Hi, I’m new to numba and would like to know how I could speed up my code using Numba.
All my currents attempts have resulted in slower execution times so I don’t know what to do next.
Can someone help me with this?
from itertools import product
import numpy as np
def create_coefficients(max_range, functions):
for i in range(2, max_range):
functions.extend(list(product([1, -1], repeat=i + 1)))
def split_complex(functions, res1, res2):
for func in functions[0:(len(functions) // 2)]:
res = np.roots(func)
res1.extend([np.real(ele) for ele in res])
res2.extend([np.imag(ele) for ele in res])
if __name__=="__main__":
functions = []
create_coefficients(15, functions)
res1 = []
res2 = []
split_complex(functions, res1, res2)
@SeppeWouters thank you for posting this. It seems like the post is quite hard to parse so it may be worthwhile to lookup how to format stuff on Discourse. Also, what kind of execution times are you seeing and how are you measuring these?

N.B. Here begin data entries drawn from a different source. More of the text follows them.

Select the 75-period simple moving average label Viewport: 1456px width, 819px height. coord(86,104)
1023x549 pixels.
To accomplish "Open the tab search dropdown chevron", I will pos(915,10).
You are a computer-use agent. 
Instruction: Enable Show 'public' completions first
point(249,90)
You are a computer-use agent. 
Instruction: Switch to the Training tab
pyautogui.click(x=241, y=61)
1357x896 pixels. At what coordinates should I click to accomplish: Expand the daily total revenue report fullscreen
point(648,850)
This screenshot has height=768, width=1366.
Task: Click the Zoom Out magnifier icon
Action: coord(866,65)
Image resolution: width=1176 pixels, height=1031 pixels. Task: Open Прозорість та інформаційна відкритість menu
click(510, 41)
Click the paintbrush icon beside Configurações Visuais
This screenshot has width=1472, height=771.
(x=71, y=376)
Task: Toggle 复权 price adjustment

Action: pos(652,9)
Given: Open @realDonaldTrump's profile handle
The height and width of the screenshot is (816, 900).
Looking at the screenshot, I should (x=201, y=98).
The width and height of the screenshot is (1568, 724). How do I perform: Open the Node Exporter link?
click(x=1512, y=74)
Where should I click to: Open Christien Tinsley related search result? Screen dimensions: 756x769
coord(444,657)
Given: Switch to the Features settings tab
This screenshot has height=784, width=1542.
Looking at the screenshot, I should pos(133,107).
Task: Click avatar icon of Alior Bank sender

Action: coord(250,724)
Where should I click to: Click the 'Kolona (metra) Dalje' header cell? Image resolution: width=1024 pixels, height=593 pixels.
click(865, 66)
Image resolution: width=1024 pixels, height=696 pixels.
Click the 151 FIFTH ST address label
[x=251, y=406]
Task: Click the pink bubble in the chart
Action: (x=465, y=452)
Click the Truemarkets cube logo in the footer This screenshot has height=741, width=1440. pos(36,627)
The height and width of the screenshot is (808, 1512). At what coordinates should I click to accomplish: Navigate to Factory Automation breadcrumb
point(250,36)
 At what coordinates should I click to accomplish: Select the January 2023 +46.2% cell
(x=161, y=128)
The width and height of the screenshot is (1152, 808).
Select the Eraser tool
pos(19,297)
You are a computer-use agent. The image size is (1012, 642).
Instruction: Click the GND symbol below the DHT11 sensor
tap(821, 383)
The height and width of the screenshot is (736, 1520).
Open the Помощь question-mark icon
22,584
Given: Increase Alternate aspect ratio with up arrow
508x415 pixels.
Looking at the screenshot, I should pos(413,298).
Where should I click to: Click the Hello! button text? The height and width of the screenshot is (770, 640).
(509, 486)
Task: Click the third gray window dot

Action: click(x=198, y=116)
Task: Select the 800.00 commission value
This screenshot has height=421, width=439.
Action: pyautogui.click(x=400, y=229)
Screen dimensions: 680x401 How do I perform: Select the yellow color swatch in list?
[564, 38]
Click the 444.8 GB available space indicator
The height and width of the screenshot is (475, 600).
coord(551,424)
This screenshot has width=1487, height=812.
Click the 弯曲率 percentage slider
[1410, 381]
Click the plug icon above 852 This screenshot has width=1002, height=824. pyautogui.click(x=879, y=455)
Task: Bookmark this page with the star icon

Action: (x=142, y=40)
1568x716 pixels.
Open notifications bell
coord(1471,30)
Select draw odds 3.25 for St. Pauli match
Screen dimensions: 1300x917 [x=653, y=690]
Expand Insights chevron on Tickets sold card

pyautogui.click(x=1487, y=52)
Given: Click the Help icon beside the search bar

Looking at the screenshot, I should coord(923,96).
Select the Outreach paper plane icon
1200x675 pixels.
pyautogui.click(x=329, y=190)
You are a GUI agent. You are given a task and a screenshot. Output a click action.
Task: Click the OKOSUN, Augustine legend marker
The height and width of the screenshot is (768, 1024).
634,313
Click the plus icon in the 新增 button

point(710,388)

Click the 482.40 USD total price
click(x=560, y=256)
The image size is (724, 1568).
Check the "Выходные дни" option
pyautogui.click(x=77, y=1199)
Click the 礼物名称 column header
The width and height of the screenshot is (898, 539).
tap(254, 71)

@SeppeWouters, thank you for updating this example. I tried to run the code locally, but I ran into the following issue:
zsh» python foo
Traceback (most recent call last):
File "foo", line 15, in <module>
create_coefficients(15, functions)
File "foo", line 3, in create_coefficients
functions.extend(list(product([1, -1], repeat=i + 1)))
NameError: name 'product' is not defined
Did you perhaps forget an import statement when copying the code to discourse?
So, this problem is known, because Numba can’t deal with empty lists as arguments as it simply is unable to infer their data type (they don’t exactly have one yet). So I’m not sure how you were able to benchmark the code from the snippet above.
Numba does have it’s own (two actually) list implementation. The more modern one is the numba.typed.List which allows you to specify a datatype, even for an empty list, so that it can be handed into functions. It is also more performant for certain types of use-cases.